Khaleed Al-Saai (b. 1970) arranges letters and words out of context, dissociated from one another, or squished together in imaginary spaces on canvas. The interwoven letters and scripts move with their own unique rhythms and allow highly individualised worlds of emotions to emerge. In his works the Syrian artist tests the limits of Arabic script, explores single letters, their shapes, their symbolic, religious, and musical histories, and turns these letters themselves into abstract symbols. Khaleed Al-Saai is considered one of the best calligraphers in the world. For him, Arabic script is a medium with which he can express his feelings and thoughts without being restricted by language. For MEISSEN, he has brought his art to the medium of porcelain to create Unique Objects.
Artist Daniel Spoerri (b. 1930) began his artistic career in 1959 when he had an idea for a visual notion that would assure him a place in art history: his tableaux pièges or “picture traps”. For Spoerri, “objects found in chance positions, in order or disorder [...], are fixed to bases as they are.” The assemblages arrived at in this way were hung on walls like pictures, a fleeting moment captured for all time. Daniel Spoerri was one of the founders of Nouveau Réalisme, a movement that defined itself as a new approach to perceiving reality.
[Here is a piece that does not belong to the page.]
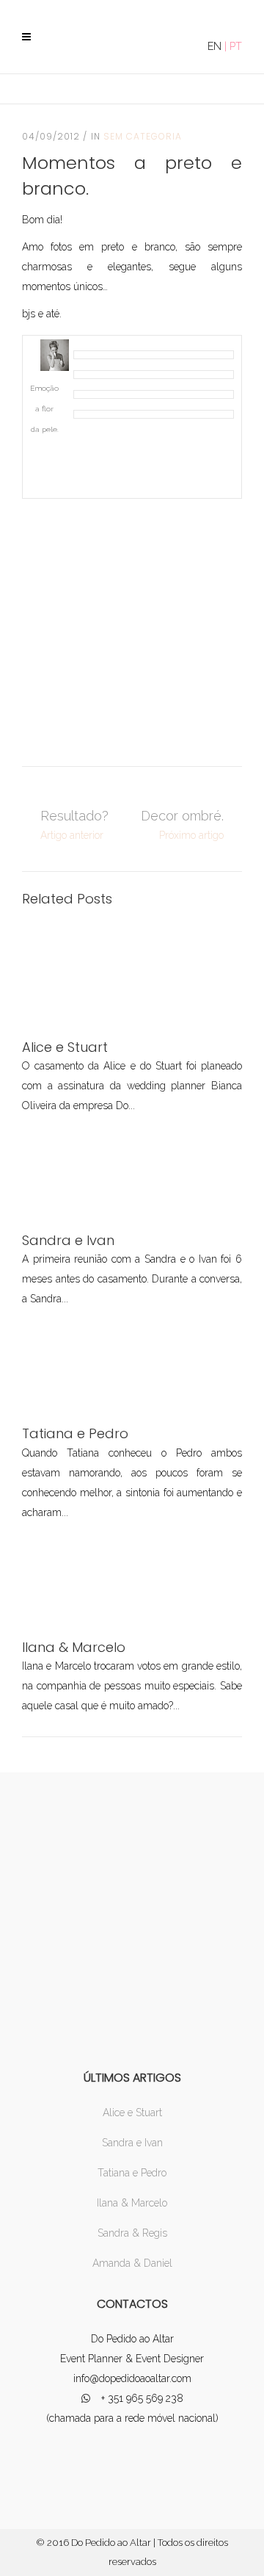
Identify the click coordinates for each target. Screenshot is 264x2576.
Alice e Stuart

For MEISSEN, Spoerri has created some of his iconic assemblages using delicate porcelain.
In 2017, the first collaboration between the Meissen porcelain manufactory and Olaf Stoy resulted in a series of unique busts. Born in Dresden in 1959, Stoy works in neighbouring Freital. Following his training as a pottery former in the Saxon Porcelain Manufactory of Dresden, he worked while also studying graphics and sculpture at the Dresden College of Fine Arts from 1979-1981. From 1978-2003, Stoy was a mould caster and retoucher and eventually head modeler in the Freital manufactory. Just two years later, he founded his own art and design studio in which he continues devoting himself to working with porcelain. In addition to porcelain, Stoy also has a passion for literature and regularly publishes prose and poetry.